Prompt: Return nothing but the lines from the one containing "Click the Marcher Ranged Health crossbow icon" through the end of the records below, exactly as they stand and without pictures.

Data for this exercise:
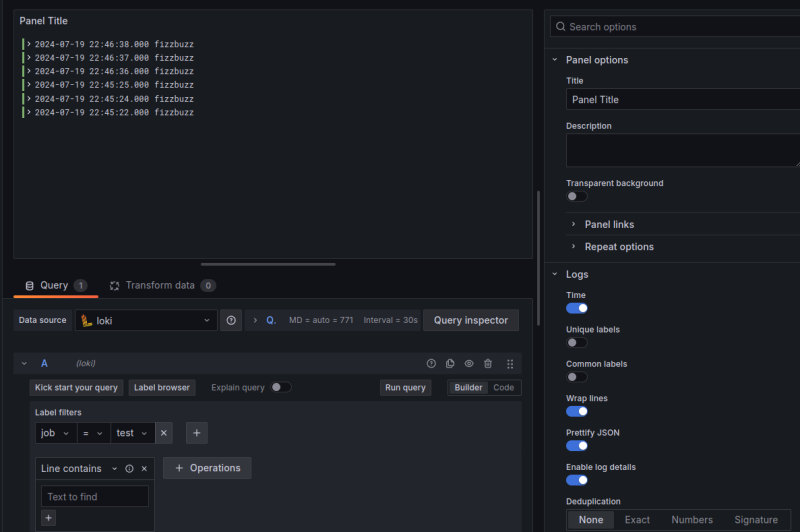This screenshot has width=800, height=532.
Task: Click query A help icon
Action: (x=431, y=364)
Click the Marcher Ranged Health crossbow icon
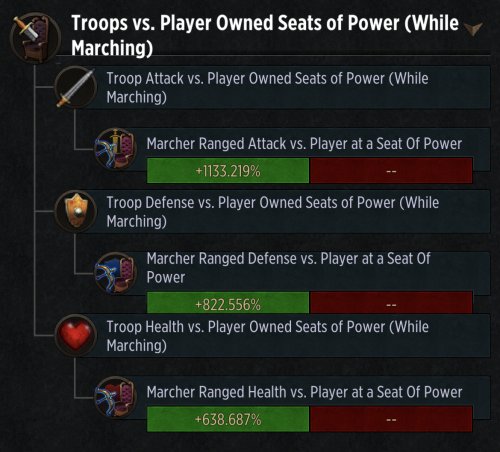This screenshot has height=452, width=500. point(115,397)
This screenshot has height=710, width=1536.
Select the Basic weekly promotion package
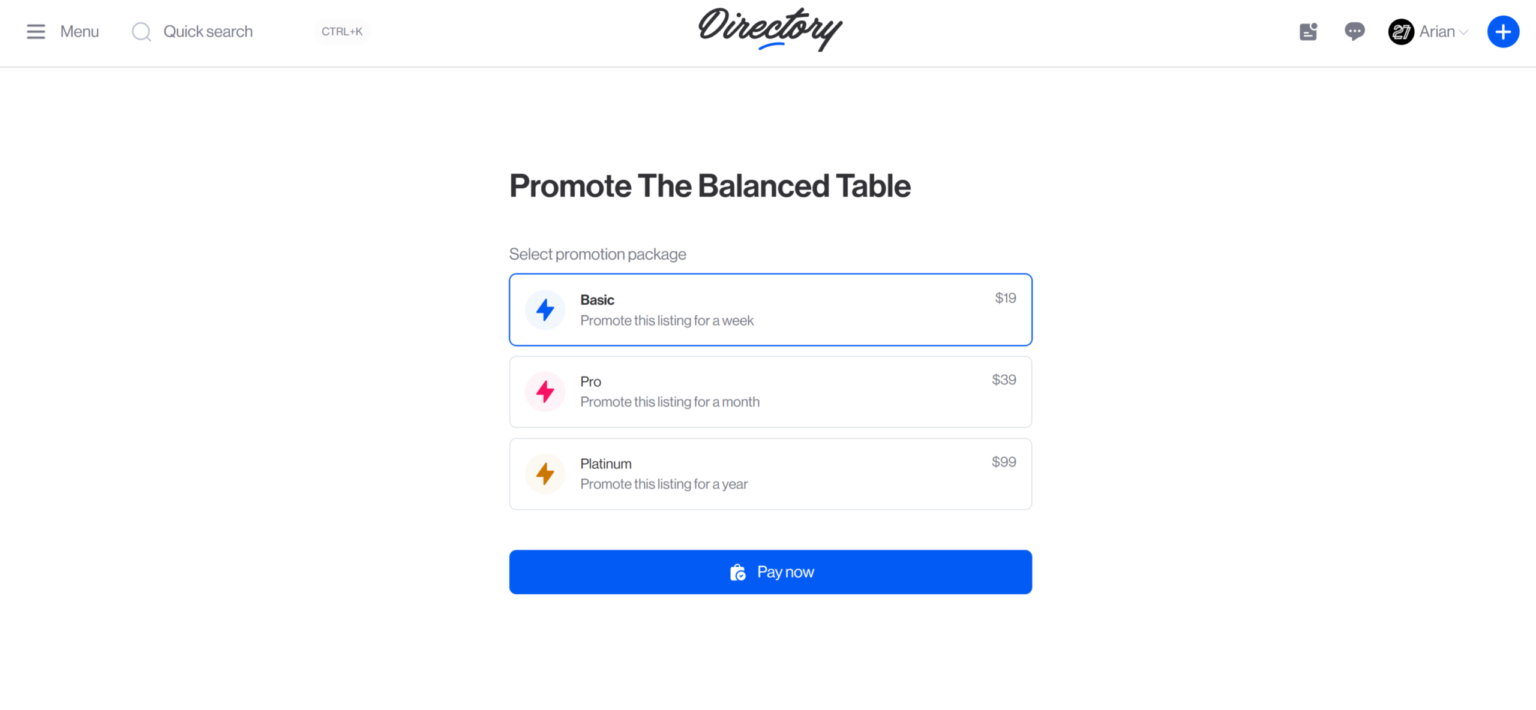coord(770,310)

Result of this task:
Click the Marcher Ranged Health crossbow icon
This screenshot has height=452, width=500. point(115,397)
This screenshot has height=710, width=1536.
Select the Basic weekly promotion package
coord(770,310)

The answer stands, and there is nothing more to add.